Bana gözleri ışıldayarak bakıyordu. Bakışlarındaki o tatlı beğeniyi gördüm.

" Teşekkürler. "diyebildim sadece.
Bakışlarımı Tarsis kralına çevirdim. Bakışları bendeydi bunu fark ettiğim anda bakışları benden uzaklaştı.
O anda kaşlarımın çatılmasına mani olamadım.

Yanımda Kiran 'ın bana seslenmesiyle yönümü ona çevirdim.

" Victoria' nın yanına gidelim mi?" diye sorduğunda sadece kafamı salladım. Beraber yanyana masadan ayrılarak yürümeye başladık.
"Eee kiminle dans edeceksin?" diye sordu.

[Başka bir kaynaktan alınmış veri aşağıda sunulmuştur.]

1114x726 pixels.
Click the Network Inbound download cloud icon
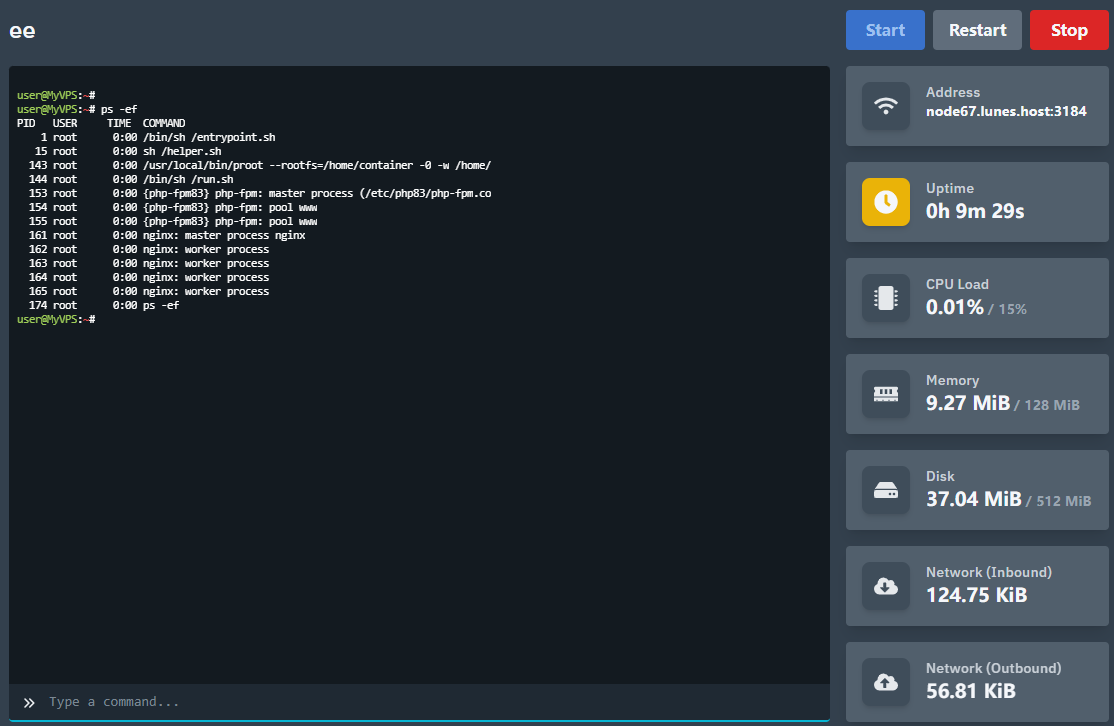coord(886,586)
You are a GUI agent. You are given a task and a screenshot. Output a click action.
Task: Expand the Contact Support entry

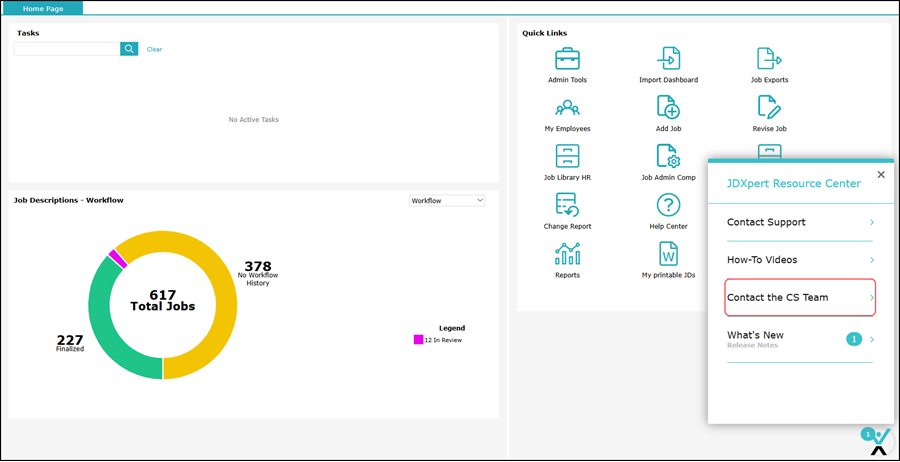(800, 222)
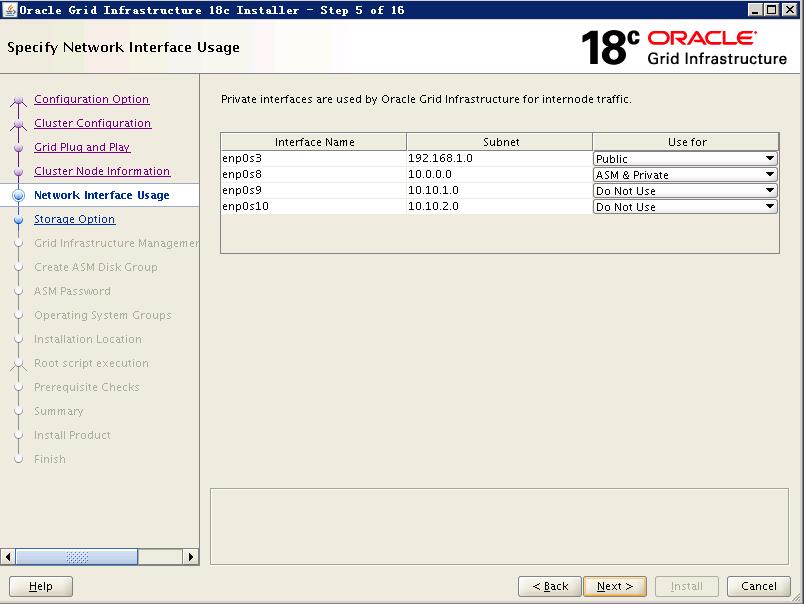Open Help for this step
This screenshot has width=804, height=604.
coord(41,586)
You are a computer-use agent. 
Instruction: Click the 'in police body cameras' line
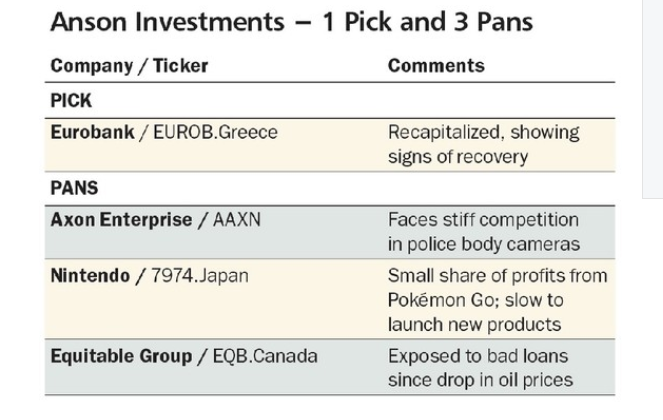tap(484, 244)
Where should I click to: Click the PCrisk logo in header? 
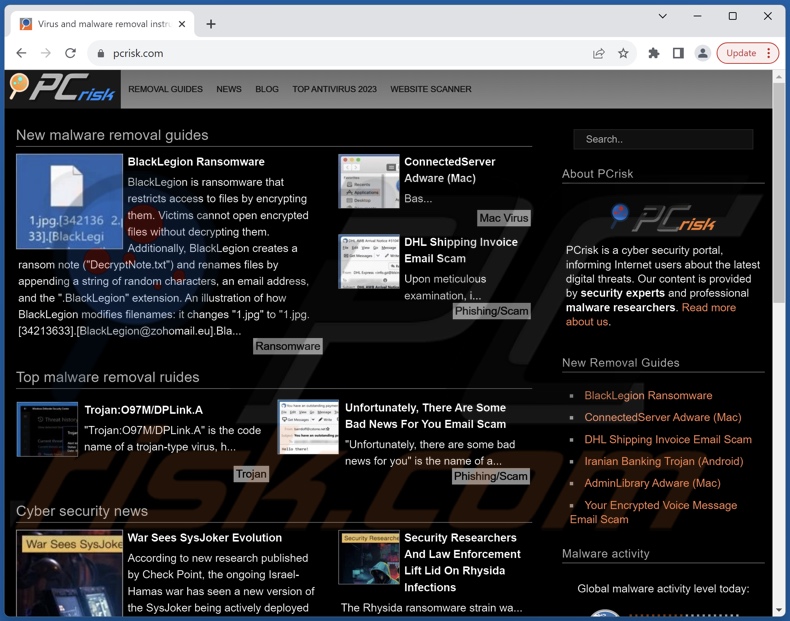(x=62, y=89)
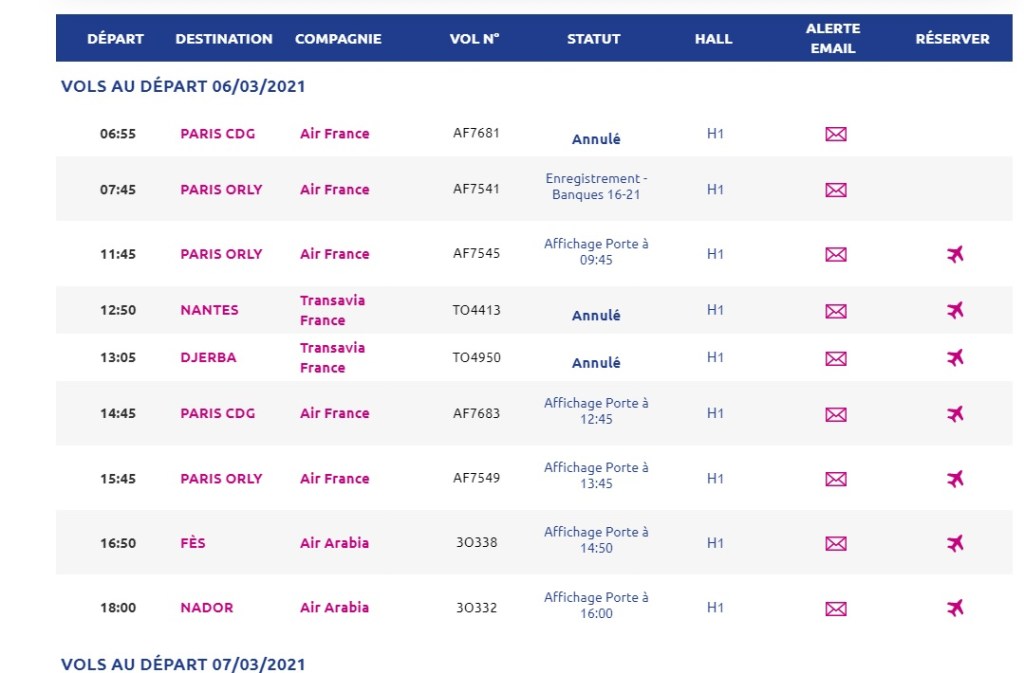
Task: Click email alert icon for Fès flight
Action: (836, 544)
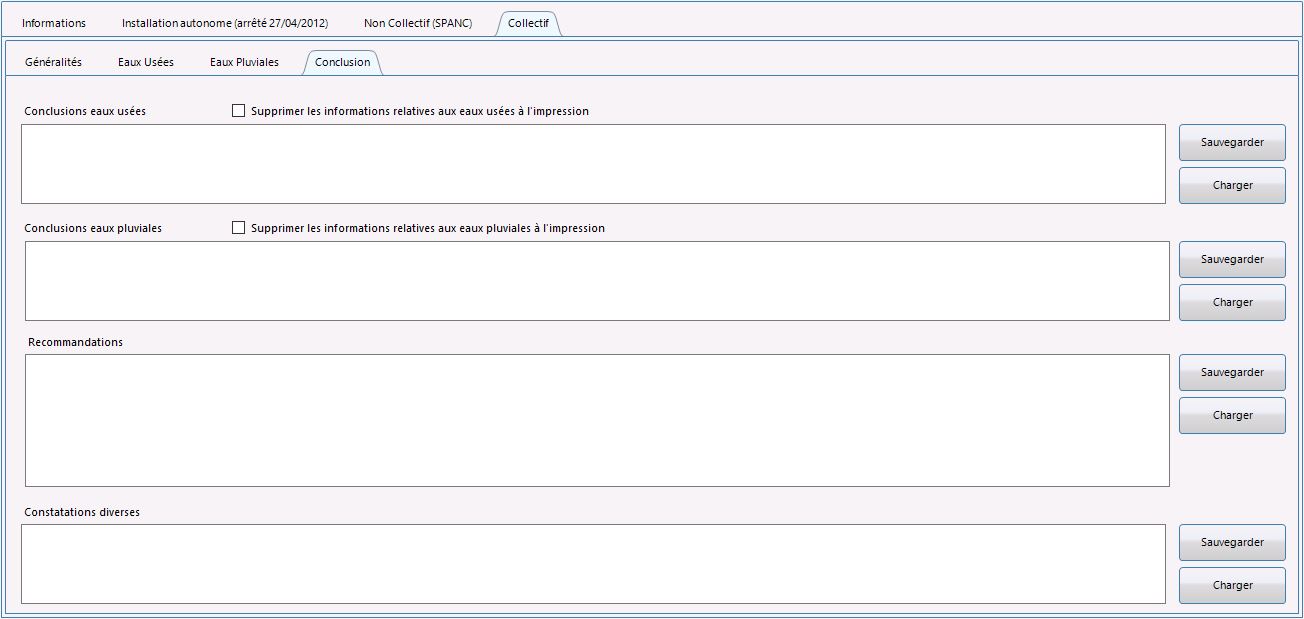Image resolution: width=1304 pixels, height=619 pixels.
Task: Load saved Recommandations with Charger
Action: click(x=1232, y=415)

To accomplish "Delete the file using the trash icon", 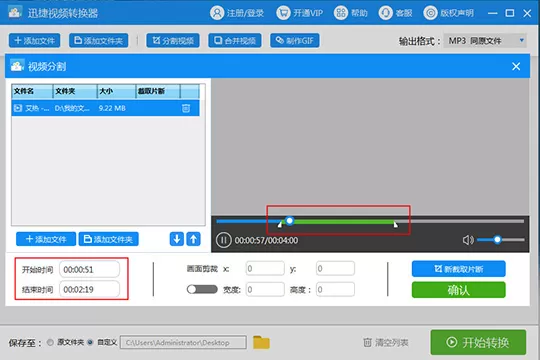I will tap(186, 108).
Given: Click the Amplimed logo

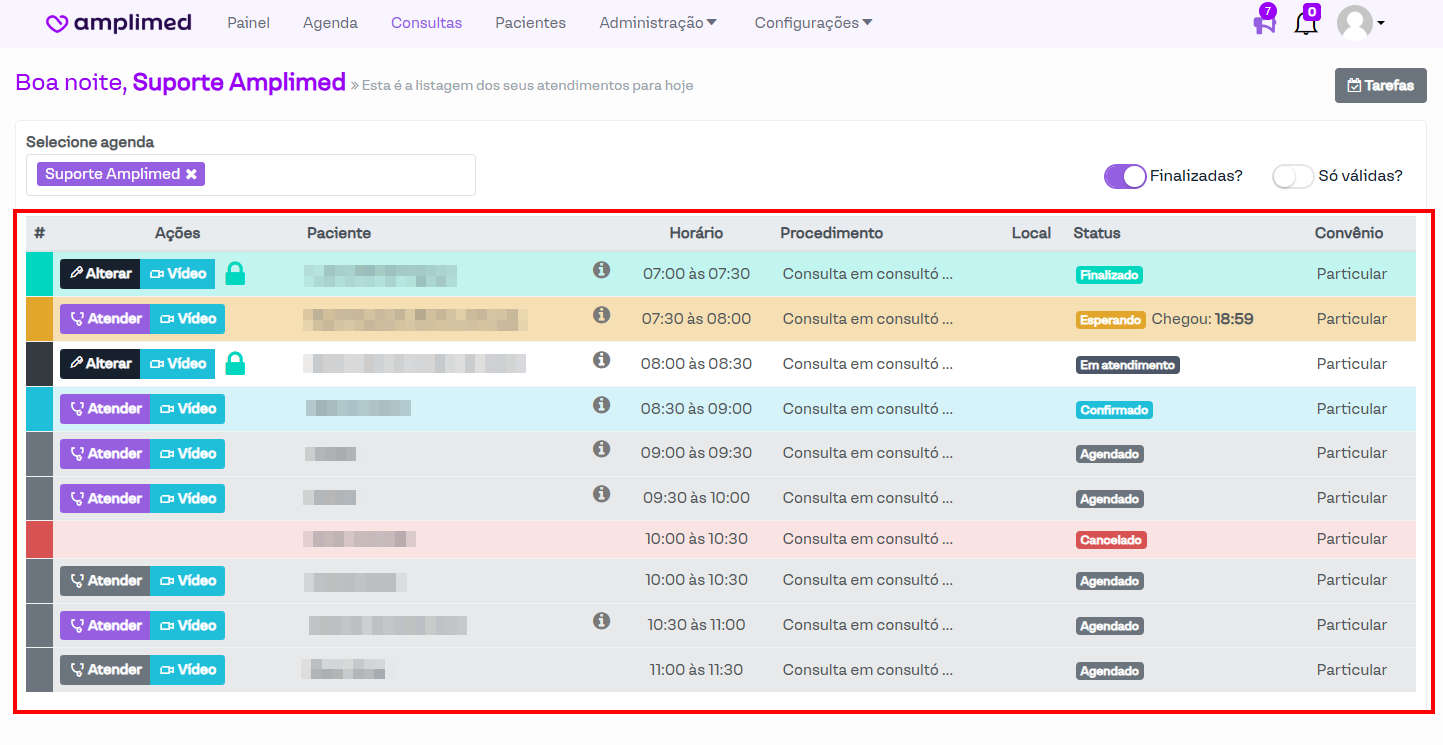Looking at the screenshot, I should point(119,23).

" Dans etmeyeceğim çünkü Lord Yelit katılmadı davete. Bende ondan başka kimseyle dans etmeyeceğim. Seninle ederdim ama malum sen ilk dansını Mera 'yla yapmak istediğin için seni eledim." dediğim anda bakışlarını benden çekip karşımızda duran Victoria' nın yanında olan Mera 'ya sabitledi. İlk anda ona bakınca harelerinde bir ışıldama peyda oldu. Ona bakışları normal bir insana bakarken ki bakış değildi. İçi içine sığmayarak bakıyordu.

Sanki bir ihtiyaç bir nefes gibiydi o bakışlarda gördüğüm. Bakarken o andan soyutlanma oluyordu Kiran 'da. Ve ben bu bakışın karşılığını alırsa sonsuza kadar devam edeceğini biliyordum. Mera' ya olan duygularının basit olmadığını gerçek bir aşk olduğunu anlayabiliyor ve hissediyordum. Umarım onların bu duyguları derin zorluklarla yıpranmazdı.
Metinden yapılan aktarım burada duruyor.